Transmitia-nos a Fé pela razão e pela arte.
A curvatura
abdominal que se adivinhava pela batina era convite certo para, em pequenas, irmos
a correr ao seu encontro e darmos largos abraços, seguidos de um puxão nas
tranças, um beijo na testa e uma bênção, vinda das mesmas mãos que, um dia mais
tarde, nos dariam a Primeira Comunhão.
Veneráveis
mãos que nos fizeram chegar, pela primeira vez, a absolvição e o próprio Jesus;
mas não sem antes nos formar de modo completo e exigente na recta doutrina, e de
nos incutir piedade e amor pela Santa Missa, e uma especial devoção eucarística
que nos marcou de forma indelével.
Ao longo do tempo
fui-me apercebendo que a forma como hoje vivo a Fé, muito a ele devo. Os
pormenores que tinha quando celebrava, a intransigência doutrinal, as orações
que ensinava, as jaculatórias que até hoje nos saem de cor, e as próprias
referências que fazia nos seus textos têm estreita conexão com a familiaridade
que experimento na Missa tradicional e não raras vezes medito nesta
coinci(Provi)dência. Felizmente pude-lhe repetir isto no seu último
aniversário, dando-lhe conta da gratidão eterna que sempre lhe terei.
O Pe. Cardigos
era verdadeiramente mariano, e viveu
sempre sob a égide de Nossa Senhora. Escrevia, nos Mistérios de Maria, “a
nossa vida está ligada a quilómetros de contas passadas pelos dedos de quem nos
quer bem”. Fez de Maria nossa Mãe desde a mais tenra idade, tal como Jesus
a S. João, no Calvário. Calvário que lhe coube em parte com a doença com que
viveu tantos anos, em sofrimento silencioso, mas certamente entregue para a
salvação de muitos.
Encontrar Jesus começa assim: «Tudo aquilo que nos relaciona com Deus é um convite à alegria, à
esperança, ao entusiasmo da juventude. Deste modo o sacerdote ao começar a
Santa Missa segundo o antigo ritual, dirigia-se ao altar dizendo “irei ao altar
de Deus que é a alegria da minha juventude”». Na mesma obra, mais à frente,
a propósito dos Novíssimos acrescenta “ainda
que pareça um paradoxo, a morte dá-nos um grande entusiasmo pela vida. A luz da
morte não se pode esconder sobre debaixo do alqueire da hipocrisia. (…) A morte
reflecte a eternidade sobre a nossa vida presente, mostra o seu valor e
ensina-nos a viver. (…) A nossa maior tentação é não pensar na eternidade, é
encerrar-nos no tempo, num universo fechado, ou pensar que cada um dos nossos
dias é uma ilusão sem sentido. E esquecemo-nos de que no tempo temos de
responder a um chamamento eterno. Não consciencializamos que cada minuto, que
nos foge como água por entre os dedos, tem uma repercussão eterna.” O Pe.

**Complete o seguinte:**
1. Enumere tudo o que, no texto sobre o Pe. Cardigos, se diz ter estreita conexão com a familiaridade experimentada na Missa tradicional.
2. Prossiga o texto sobre o Pe. Cardigos a partir do ponto em que termina.
Não é preciso recorrer às linhas.

**Entradas fornecidas:**
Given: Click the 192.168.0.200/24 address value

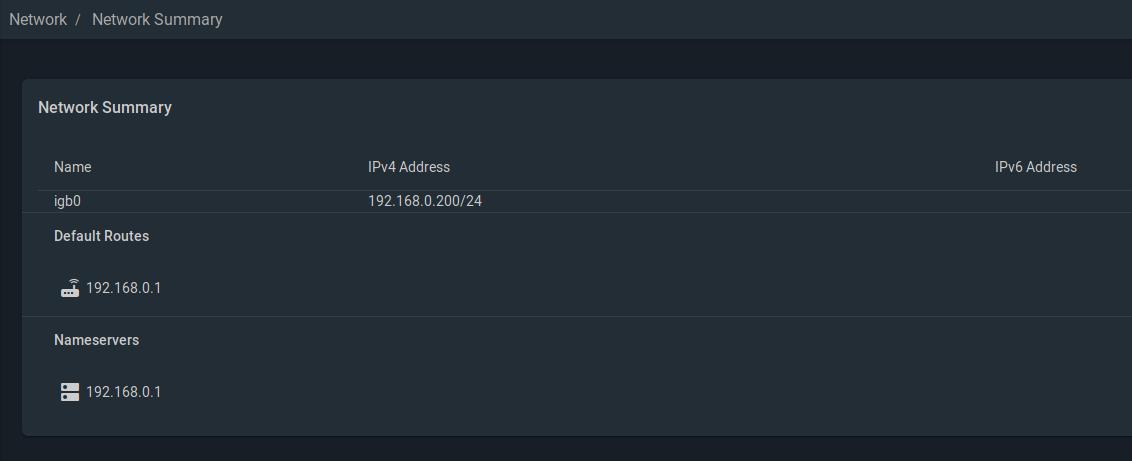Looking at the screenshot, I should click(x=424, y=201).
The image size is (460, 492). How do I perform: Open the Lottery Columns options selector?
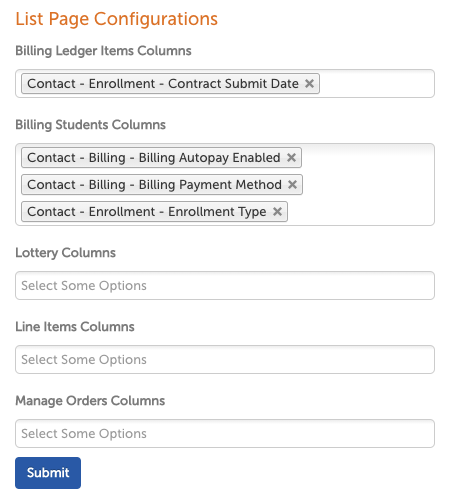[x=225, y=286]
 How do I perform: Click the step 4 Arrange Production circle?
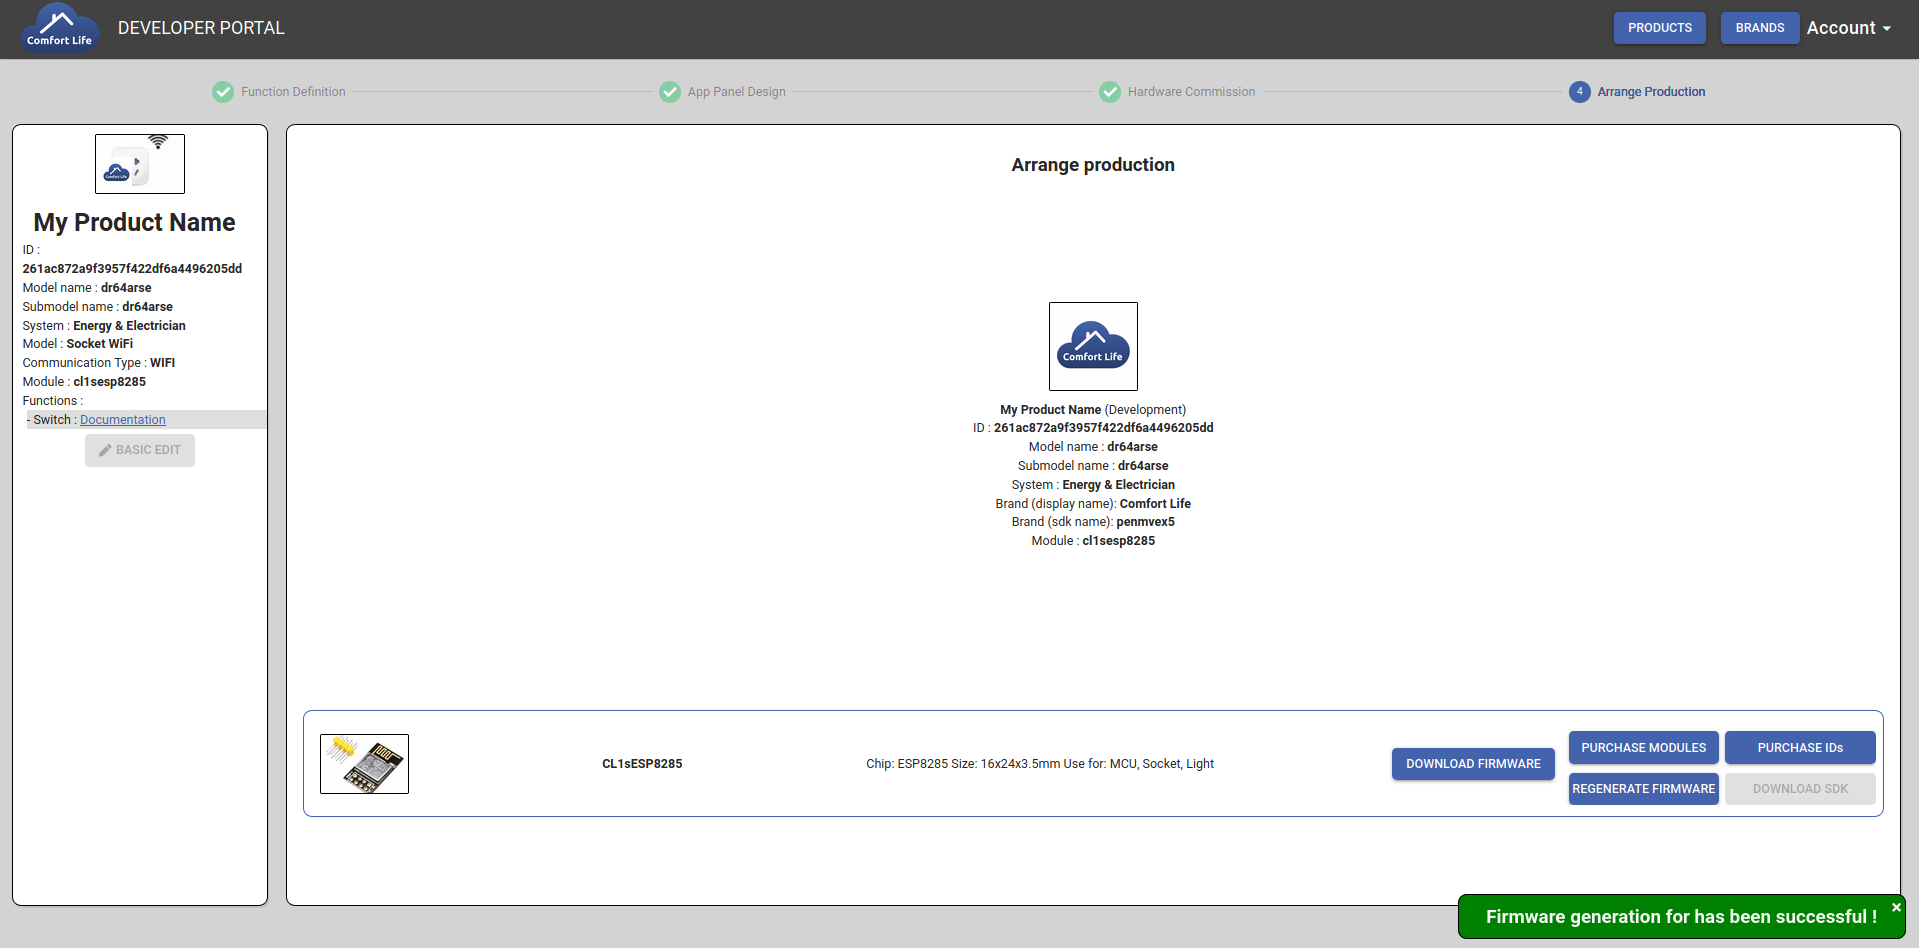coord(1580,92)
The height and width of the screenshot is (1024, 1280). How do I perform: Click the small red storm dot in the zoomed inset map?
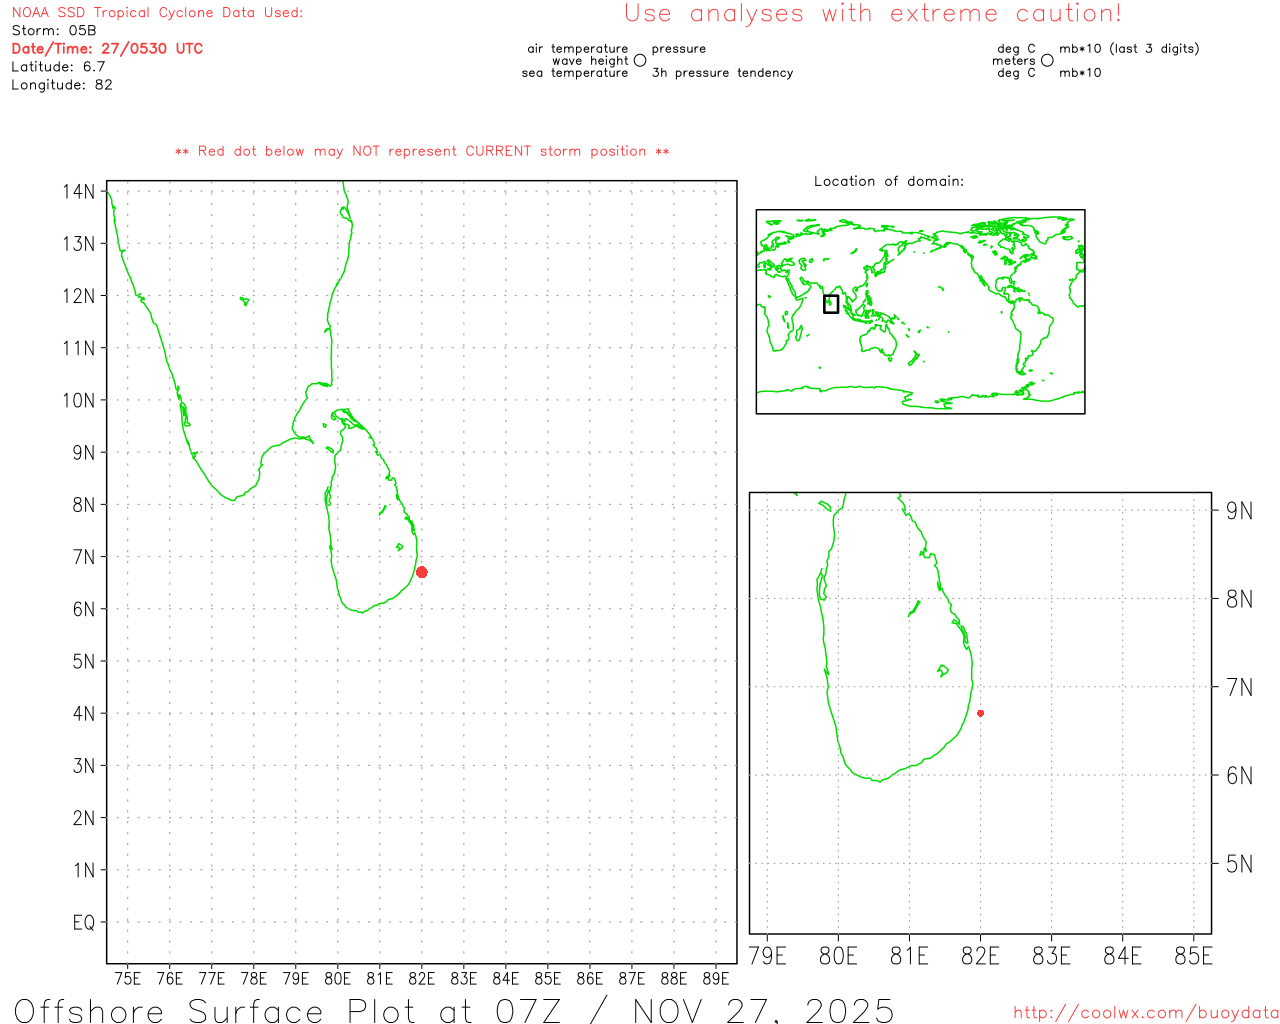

**Respostas por item:**
1.
- Os pormenores que tinha quando celebrava
- A intransigência doutrinal
- As orações que ensinava
- As jaculatórias que até hoje saem de cor
- As próprias referências que fazia nos seus textos

2.
Cardigos será sempre apanágio desta alegria e juventude da alma dos que vivem
em Deus.
“Os
mistérios não se conhecem, reconhecem-se. (…) Há uma diferença entre os
problemas e os mistérios. Defrontamos os problemas para os resolver, não
defrontamos os mistérios porque não podemos. São eles que nos interpelam e nos
comprometem. Hoje em dia, andamos envolvidos e a tentar resolver problemas e
não temos tempo para os mistérios. Vivemos preocupados com o ter, que constitui
um problema e não com o ser, que é um mistério.”[2]
Escrever, em
breves linhas, sobre alguém que nos marcou profundamente a vida é um exercício
injusto e frustrante. Mas um exercício necessário para que nos lembremos da
importância de termos bons e santos sacerdotes, que nos marquem a vida para
sempre, ensinem a reconhecer e contemplar o Mistério e a comprometermo-nos,
unicamente, com o Céu.
Obrigada, Pe.
Cardigos, por ter sido na nossa vida alter
Christus, ipse Christus!
+
Padre António José Serra Cardigos
(15
de Junho de 1937 – 9 de Fevereiro de 2020)
Requiem aeternam dona ei, Domine, et
lux perpetua luceat ei. Requiescat
in pace. Amen.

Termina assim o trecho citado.